Rayan Marouf, a journalist with the Suwayda 24 network, mentioned through his Facebook account, that the last retired security officer appointed as governor of As-Suwayda was General Amer al-Ashi, who ended his appointment in May 2020, and after him, the position of governor was held by three officials from a civilian background: Humam Dibiyat, Numayr Makhlouf, and the last, the engineer Bassam Barsik.

Commenting on the appointment of the new governor of As-Suwayda, the political researcher Jamal al-Shoufi, who resides in As-Suwayda, said, “The appointment of an officer from an intelligence background as governor of As-Suwayda may indicate that there is some security plan against As-Suwayda being prepared by the regime, and what strengthens this hypothesis is his sending military reinforcements towards As-Suwayda in recent days, which may aim to carry out individual assassinations or bombings or execute a military operation, or perhaps fall within broader regional arrangements.”

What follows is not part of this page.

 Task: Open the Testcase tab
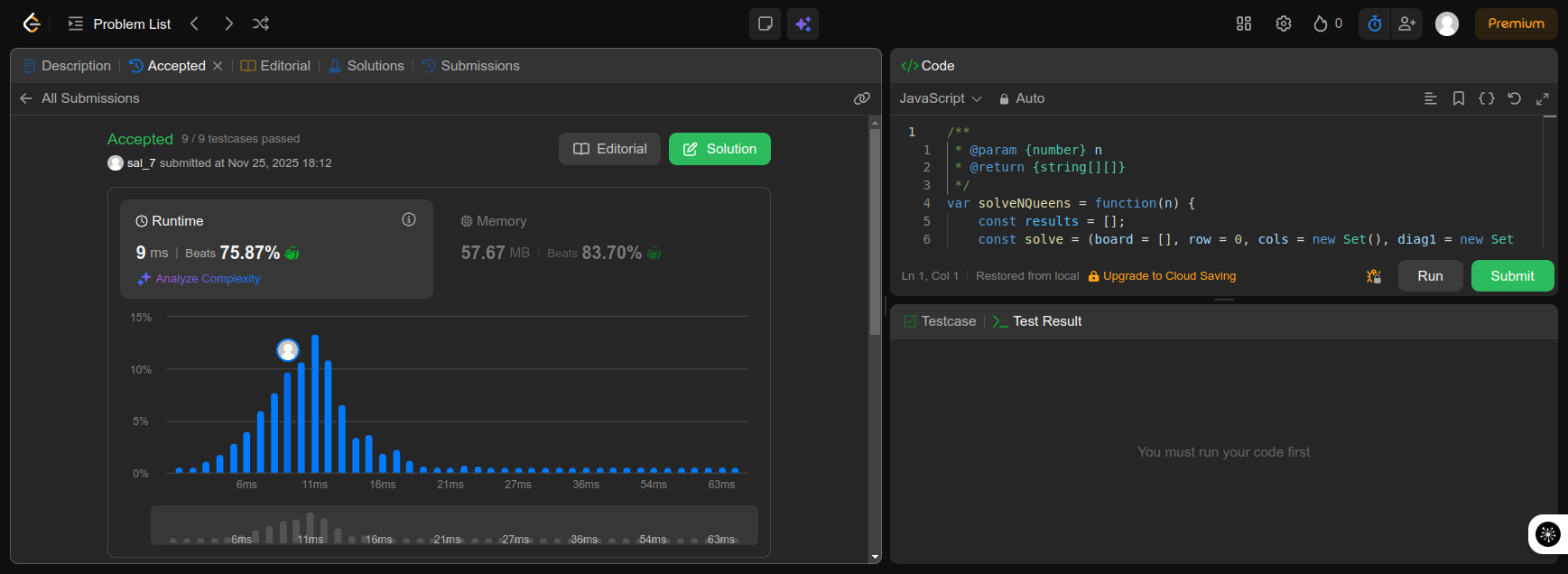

Al-Shoufi added, in an interview with Enab Baladi, that the changes being made by the regime, whether at the level of intelligence agencies or the administrative system at the level of the governors, aim to send messages to Arab countries that it is ready to receive any changes they request in exchange for its rehabilitation in the Arab League, especially with the upcoming Arab summit in Bahrain.

Al-Shoufi pointed out that despite appointing an intelligence officer as governor of As-Suwayda, or al-Assad sending military reinforcements towards it, we should not overestimate the matter, lest we arouse people’s fears and disrupt the social, political, and familial reality in As-Suwayda, but at the same time, this does not mean underestimating the significance of these indicators, rather, the residents should stay cautious and watchful for what the regime might do later.

Last week, the Syrian regime sent military reinforcements towards the province of As-Suwayda, including a convoy of troop carriers, tanks, armored vehicles, and dozens of heavy vehicles, amid fears of a security escalation against the civilian movement demanding its downfall, further heightening these concerns with the appointment of a retired intelligence officer as governor of As-Suwayda.